Percent change is the unit of currency in personal finance.

Pay raises. A $5,000 raise on an $80,000 salary is a 6.25% raise. The same $5,000 raise on a $200,000 salary is a 2.5% raise. The dollar amount tells you what hits your bank; the percent change tells you whether you are keeping up with the 3-4% annual inflation that 2024-2026 has averaged. The raise calculator computes both at once and projects forward β€” a 3% raise compounded over five years grows you only about 16%, which is well below typical cost-of-living drift.

Investment returns. A portfolio that grew from $50,000 to $58,500 returned 17%. Plain percent change works for total return; for annualized return over multiple years, switch to CAGR (compound annual growth rate), which adjusts for time.

Sales lift. A campaign that took weekly orders from 320 to 412 produced a 28.75% lift. This is the daily-job math for marketing analysts β€” and the place where the "divide by the old value, not the new" rule is most often broken in pivot tables.

Margin compression. If your gross margin moves from 42% to 38%, that is a 4 percentage-point decrease and a 9.5% percent decrease. For pricing decisions, either framing can be useful β€” the profit margin calculator works the math both ways. A small percent change in margin can swing net income dramatically once it propagates through fixed costs.
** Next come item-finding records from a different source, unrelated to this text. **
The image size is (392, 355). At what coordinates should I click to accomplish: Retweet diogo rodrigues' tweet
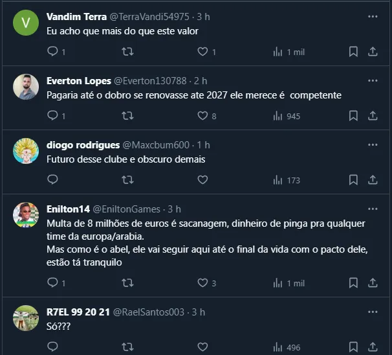point(127,179)
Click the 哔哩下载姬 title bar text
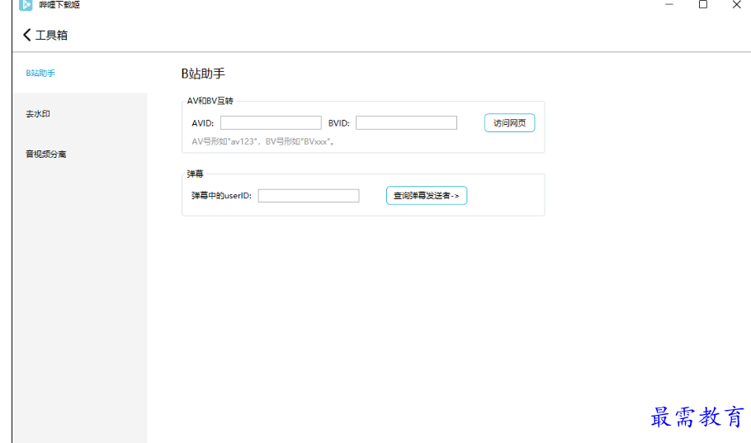Screen dimensions: 751x443 point(59,5)
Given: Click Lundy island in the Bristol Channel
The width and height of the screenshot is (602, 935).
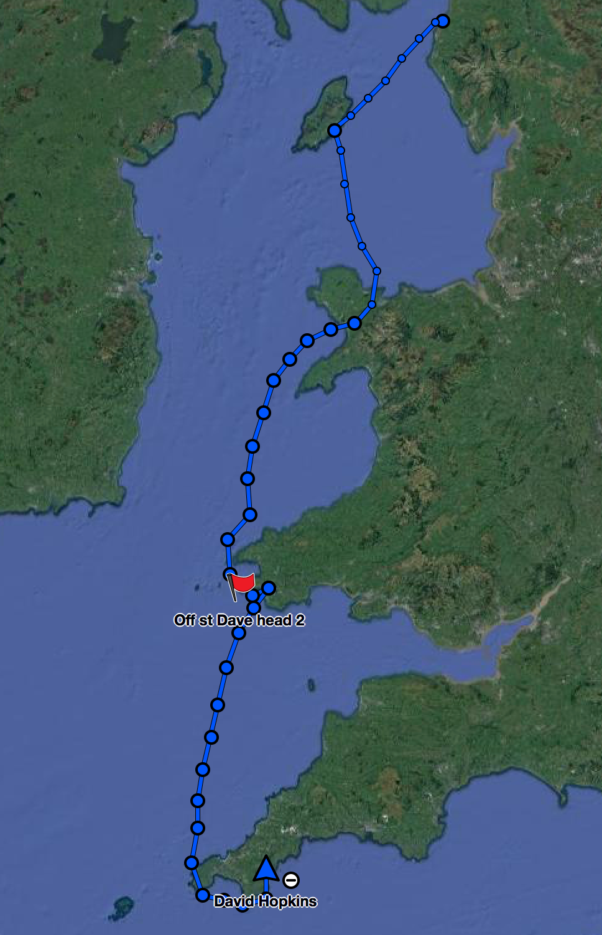Looking at the screenshot, I should tap(311, 686).
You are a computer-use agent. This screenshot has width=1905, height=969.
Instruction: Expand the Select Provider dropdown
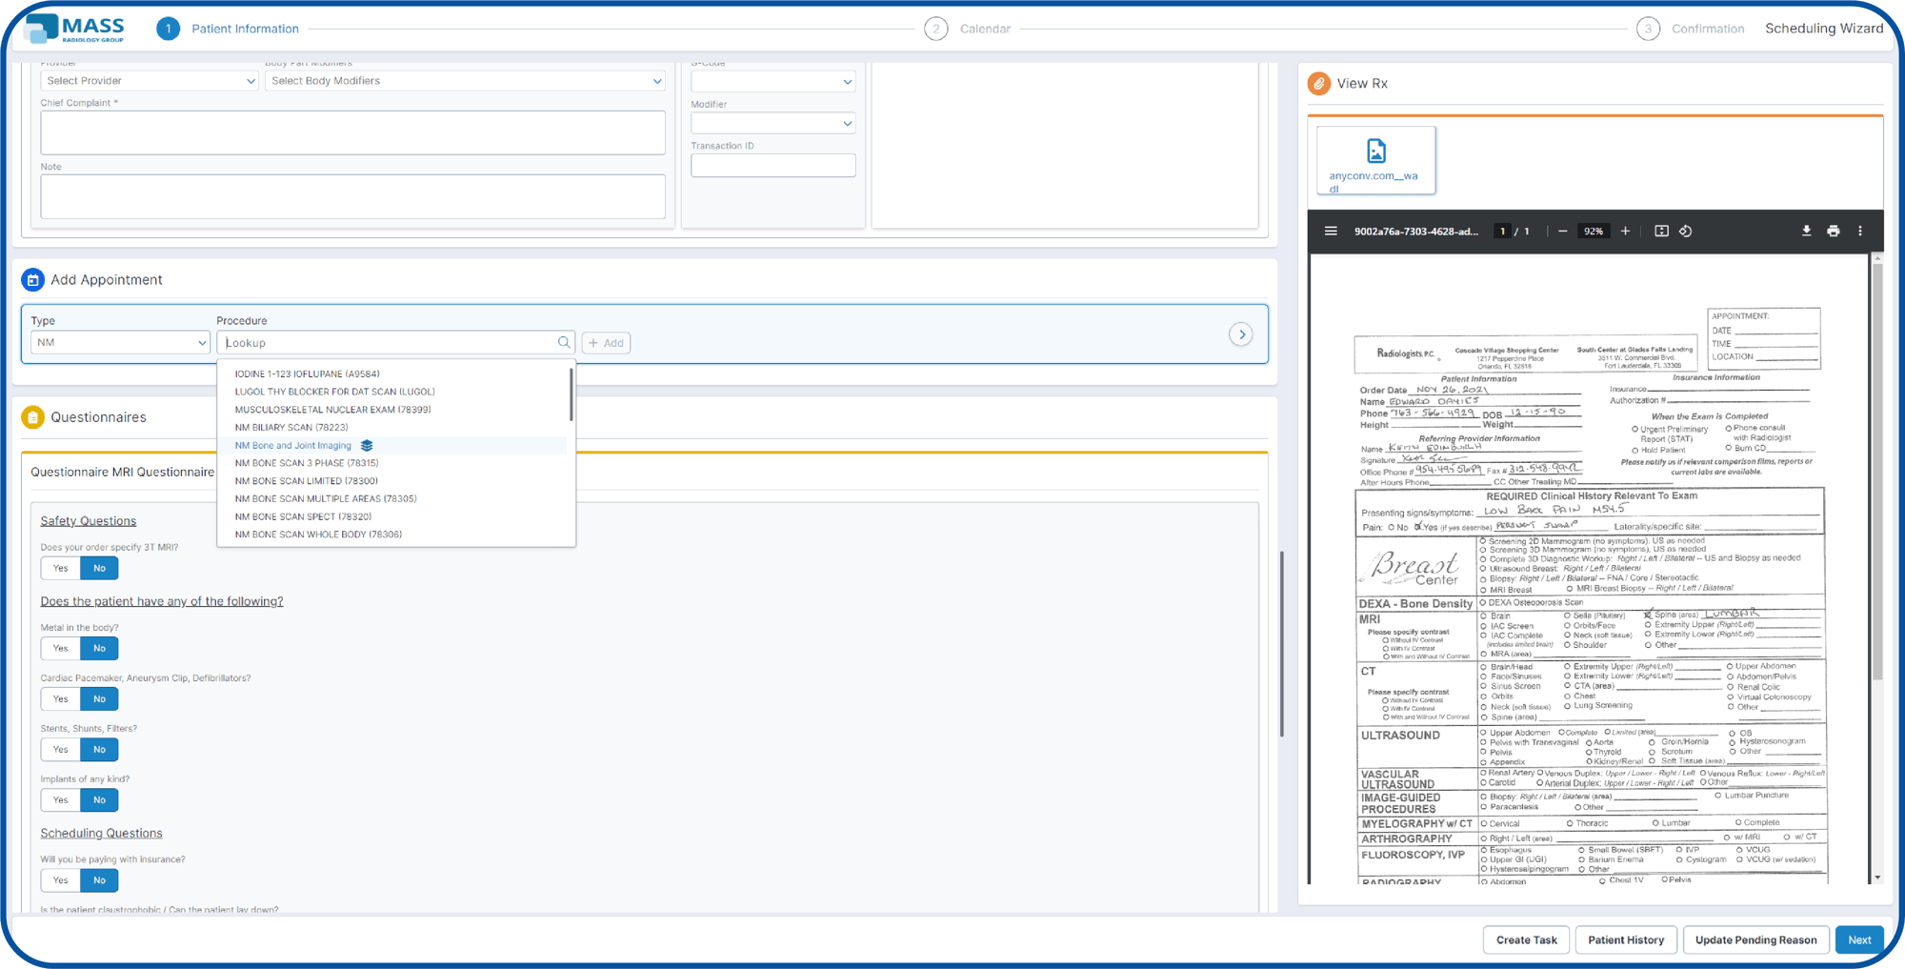(150, 81)
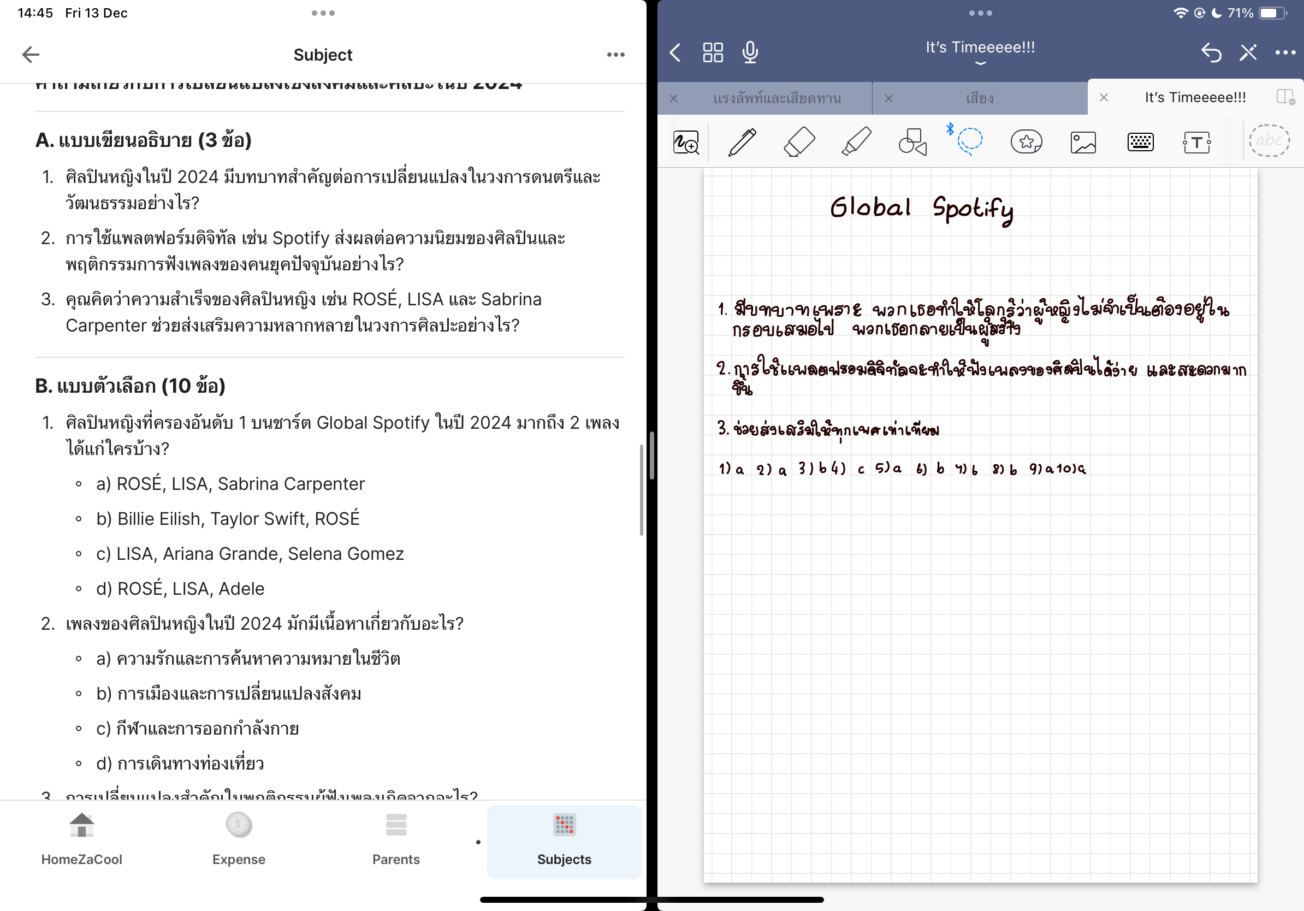Open the Expense tab in bottom bar

click(239, 841)
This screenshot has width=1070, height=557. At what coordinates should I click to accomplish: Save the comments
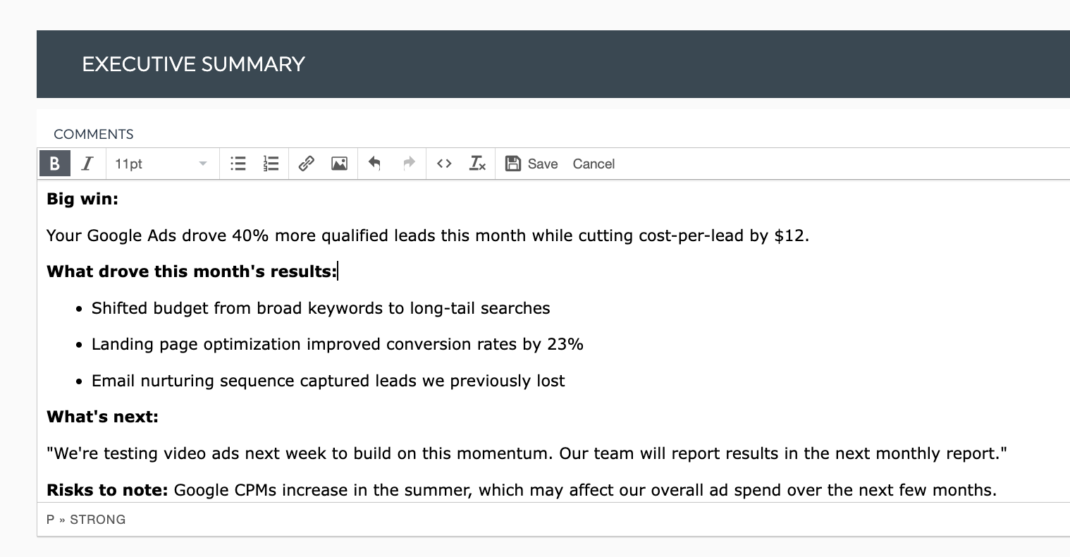click(532, 164)
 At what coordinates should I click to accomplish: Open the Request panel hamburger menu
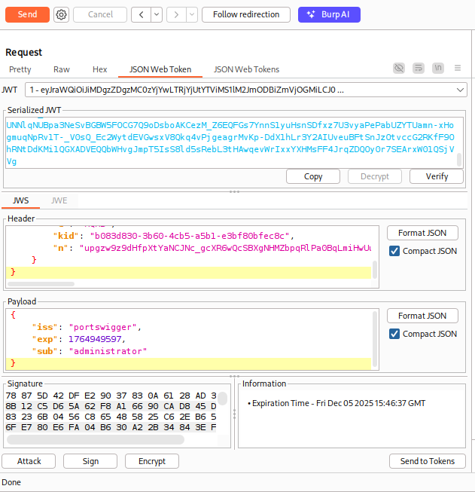[x=457, y=69]
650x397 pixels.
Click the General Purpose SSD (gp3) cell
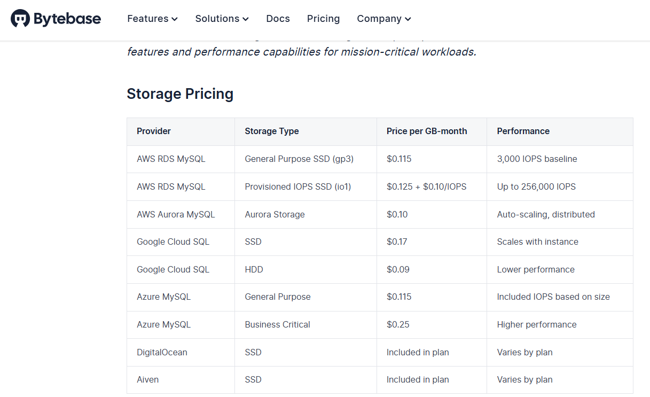[x=299, y=159]
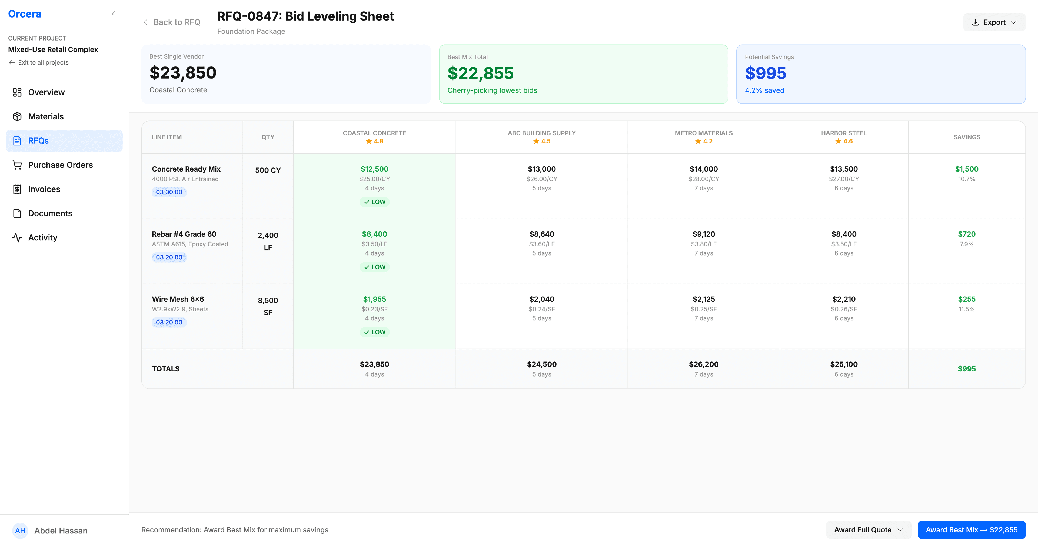Screen dimensions: 1038x547
Task: Click the Documents file icon
Action: [17, 213]
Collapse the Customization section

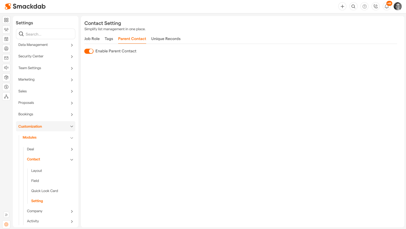pyautogui.click(x=45, y=127)
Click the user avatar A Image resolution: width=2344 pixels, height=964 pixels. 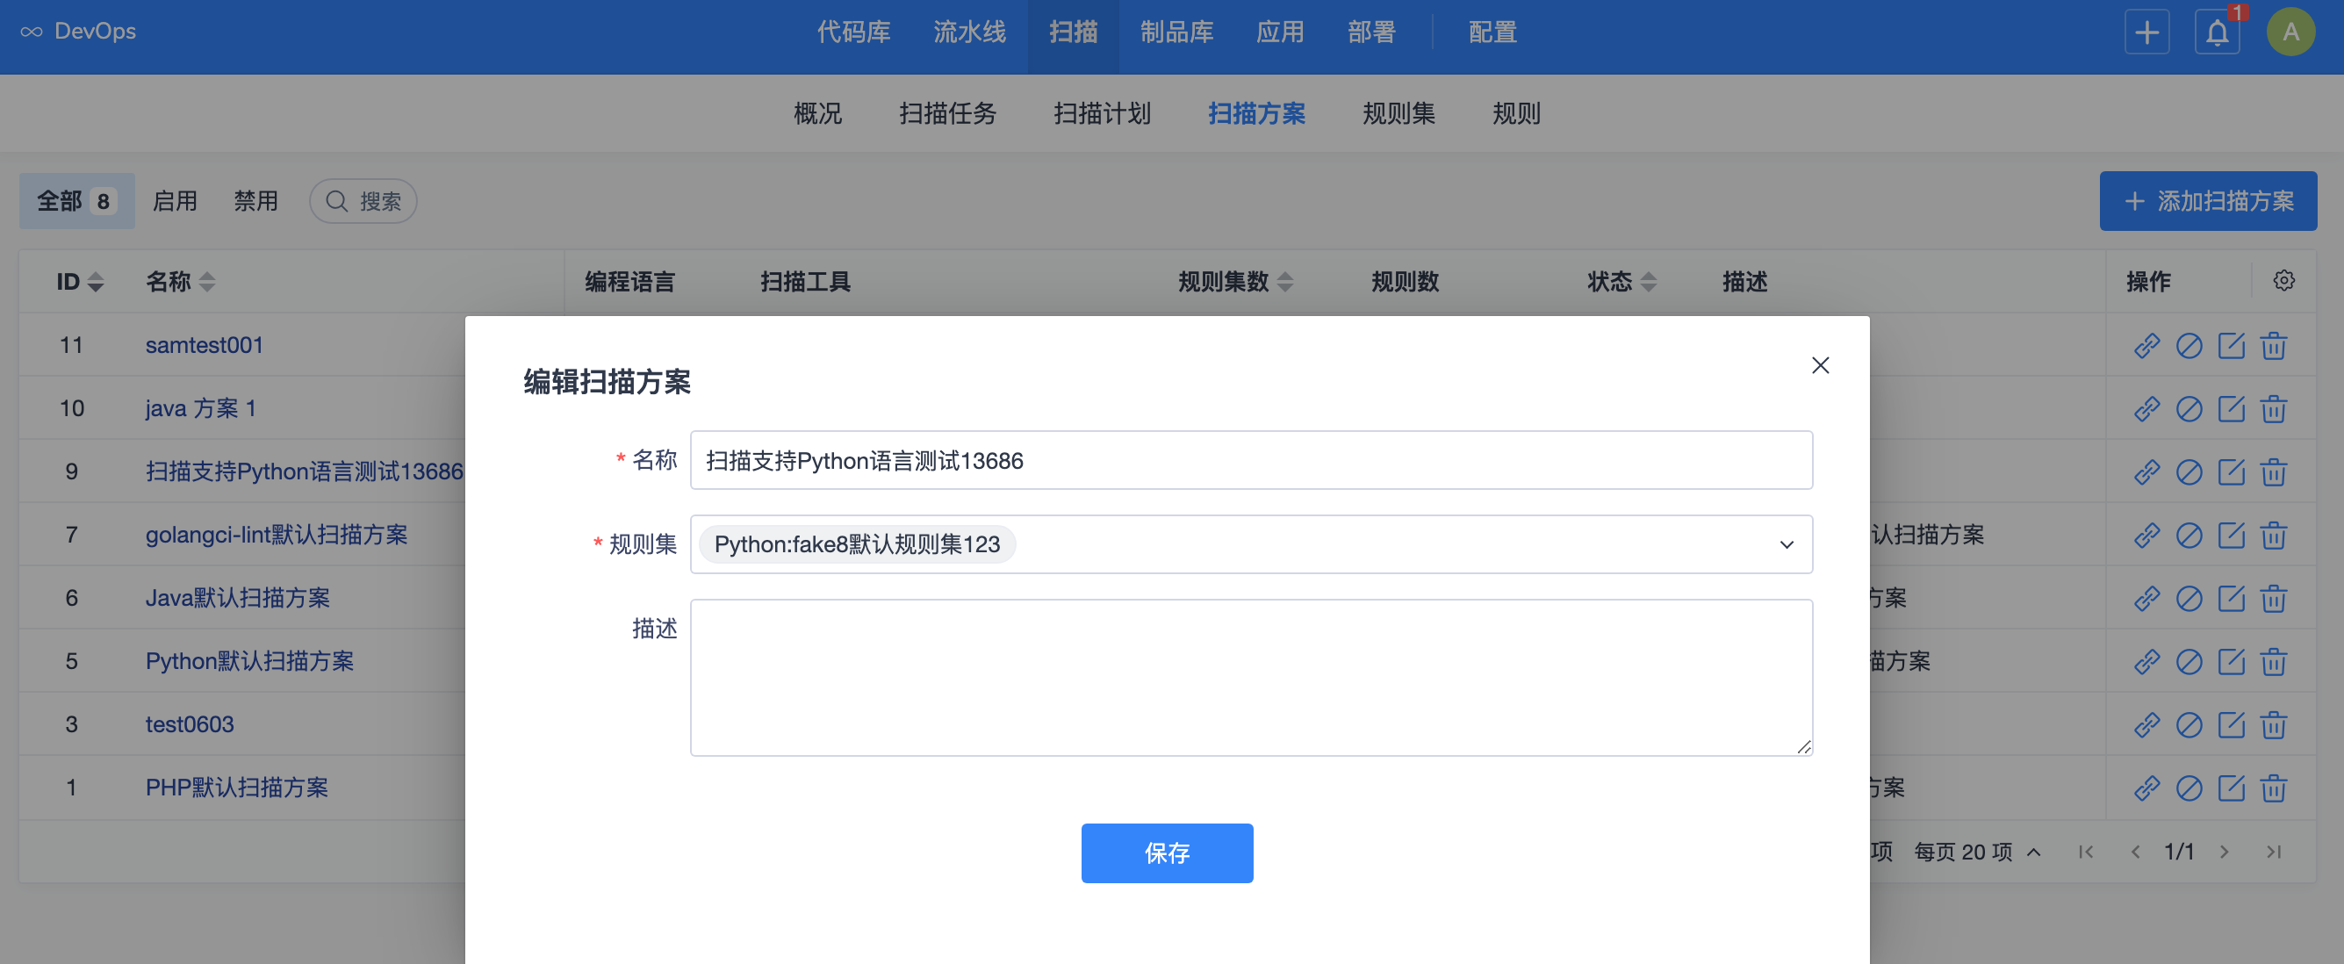2290,33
Inflation comparison. When the CPI rises 3.2% year-over-year and your salary rose 2.5%, the percent-change comparison is what tells you that you took a real-terms pay cut. Always compare nominal numbers in percent terms before declaring a win.

Free Tool

When you just want the answer without the arithmetic, the percentage calculator covers percent change, percent of a number ("what is 18% of $1,200"), reverse percent ("$1,200 is 18% of what"), and percent difference (a symmetric measure that uses the average of old and new as the denominator). Bookmark it once, stop reaching for the phone calculator app for everyday math.

For the related but distinct math of percent change applied to your paycheck specifically, the percentage calculator and raise calculator sit in the same finance suite β€” useful when you are negotiating a salary review and want to know what a 5% bump actually buys after taxes.

FAQ

Q: What's the difference between percent change and percent difference? A: Percent change uses the old value as the denominator and treats one value as the starting point. Percent difference uses the average of the two values as the denominator and treats them symmetrically. Use percent change when there's a clear "before" and "after" (a price change, a year-over-year comparison). Use percent difference when comparing two readings without a natural starting point (two lab measurements of the same quantity).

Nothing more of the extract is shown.